» **Supplied data**
□ □ □ □ □
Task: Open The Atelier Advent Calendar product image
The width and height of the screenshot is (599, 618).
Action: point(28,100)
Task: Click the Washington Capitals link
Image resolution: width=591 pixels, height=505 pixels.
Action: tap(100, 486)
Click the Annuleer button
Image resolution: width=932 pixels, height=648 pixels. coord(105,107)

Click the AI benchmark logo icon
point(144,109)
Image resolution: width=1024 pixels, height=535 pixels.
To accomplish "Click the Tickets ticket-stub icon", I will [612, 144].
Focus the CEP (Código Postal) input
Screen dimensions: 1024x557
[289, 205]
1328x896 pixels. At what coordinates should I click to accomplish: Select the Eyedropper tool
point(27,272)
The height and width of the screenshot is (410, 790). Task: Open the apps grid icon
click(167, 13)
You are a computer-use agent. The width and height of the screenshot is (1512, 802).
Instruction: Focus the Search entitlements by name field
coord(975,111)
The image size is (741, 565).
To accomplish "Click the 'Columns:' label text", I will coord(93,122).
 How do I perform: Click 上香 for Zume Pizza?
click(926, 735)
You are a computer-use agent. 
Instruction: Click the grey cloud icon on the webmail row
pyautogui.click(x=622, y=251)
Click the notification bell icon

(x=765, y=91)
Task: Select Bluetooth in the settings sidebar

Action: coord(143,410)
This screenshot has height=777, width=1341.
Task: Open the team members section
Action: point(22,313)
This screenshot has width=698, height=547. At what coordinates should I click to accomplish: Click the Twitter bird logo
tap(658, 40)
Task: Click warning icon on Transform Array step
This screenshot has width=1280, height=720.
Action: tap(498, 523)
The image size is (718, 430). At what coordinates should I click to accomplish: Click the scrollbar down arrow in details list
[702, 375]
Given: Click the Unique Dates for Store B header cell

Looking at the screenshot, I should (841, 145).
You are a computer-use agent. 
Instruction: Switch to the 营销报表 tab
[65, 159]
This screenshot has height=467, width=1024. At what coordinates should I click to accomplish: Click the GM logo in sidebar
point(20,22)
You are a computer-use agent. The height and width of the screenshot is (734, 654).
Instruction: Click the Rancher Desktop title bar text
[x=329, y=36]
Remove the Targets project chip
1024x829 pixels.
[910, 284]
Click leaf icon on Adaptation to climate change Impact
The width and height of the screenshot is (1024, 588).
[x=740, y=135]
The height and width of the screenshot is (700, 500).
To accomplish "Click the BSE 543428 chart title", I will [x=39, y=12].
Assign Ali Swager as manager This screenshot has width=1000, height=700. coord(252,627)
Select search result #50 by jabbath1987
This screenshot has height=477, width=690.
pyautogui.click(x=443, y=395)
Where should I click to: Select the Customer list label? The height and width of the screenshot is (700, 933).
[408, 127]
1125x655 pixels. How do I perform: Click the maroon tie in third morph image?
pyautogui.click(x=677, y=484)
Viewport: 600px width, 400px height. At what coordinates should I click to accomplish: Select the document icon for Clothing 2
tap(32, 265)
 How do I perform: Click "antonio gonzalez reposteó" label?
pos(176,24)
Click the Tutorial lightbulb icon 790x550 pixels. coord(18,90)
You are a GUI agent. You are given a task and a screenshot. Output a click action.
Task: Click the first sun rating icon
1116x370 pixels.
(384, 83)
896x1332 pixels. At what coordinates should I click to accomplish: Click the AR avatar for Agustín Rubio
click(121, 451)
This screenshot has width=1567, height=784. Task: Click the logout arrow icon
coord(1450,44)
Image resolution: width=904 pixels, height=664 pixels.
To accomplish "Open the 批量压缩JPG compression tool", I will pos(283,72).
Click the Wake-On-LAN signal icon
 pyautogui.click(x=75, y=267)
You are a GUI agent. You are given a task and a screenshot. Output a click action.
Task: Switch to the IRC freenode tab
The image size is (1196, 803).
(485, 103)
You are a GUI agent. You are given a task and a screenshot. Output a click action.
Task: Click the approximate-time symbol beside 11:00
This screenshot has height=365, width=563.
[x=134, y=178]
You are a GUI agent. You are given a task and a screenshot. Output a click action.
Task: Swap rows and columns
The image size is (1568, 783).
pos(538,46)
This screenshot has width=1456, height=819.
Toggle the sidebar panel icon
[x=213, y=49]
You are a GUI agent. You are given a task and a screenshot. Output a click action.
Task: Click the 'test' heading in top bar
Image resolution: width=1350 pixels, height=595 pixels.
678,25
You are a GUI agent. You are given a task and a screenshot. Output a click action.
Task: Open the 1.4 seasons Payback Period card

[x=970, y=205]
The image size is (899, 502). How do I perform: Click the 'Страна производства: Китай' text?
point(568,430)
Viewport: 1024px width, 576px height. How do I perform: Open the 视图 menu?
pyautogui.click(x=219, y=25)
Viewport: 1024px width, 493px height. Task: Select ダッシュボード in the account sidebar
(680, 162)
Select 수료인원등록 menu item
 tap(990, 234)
□ □ □ □ □
» **Task**
Check each line above for the string "computer", then copy the ones that have it.

» **Worked solution**
You are a computer-use agent. The width and height of the screenshot is (1512, 802).
You are a computer-use agent. 
You are a computer-use agent. 
You are a computer-use agent. The height and width of the screenshot is (734, 654).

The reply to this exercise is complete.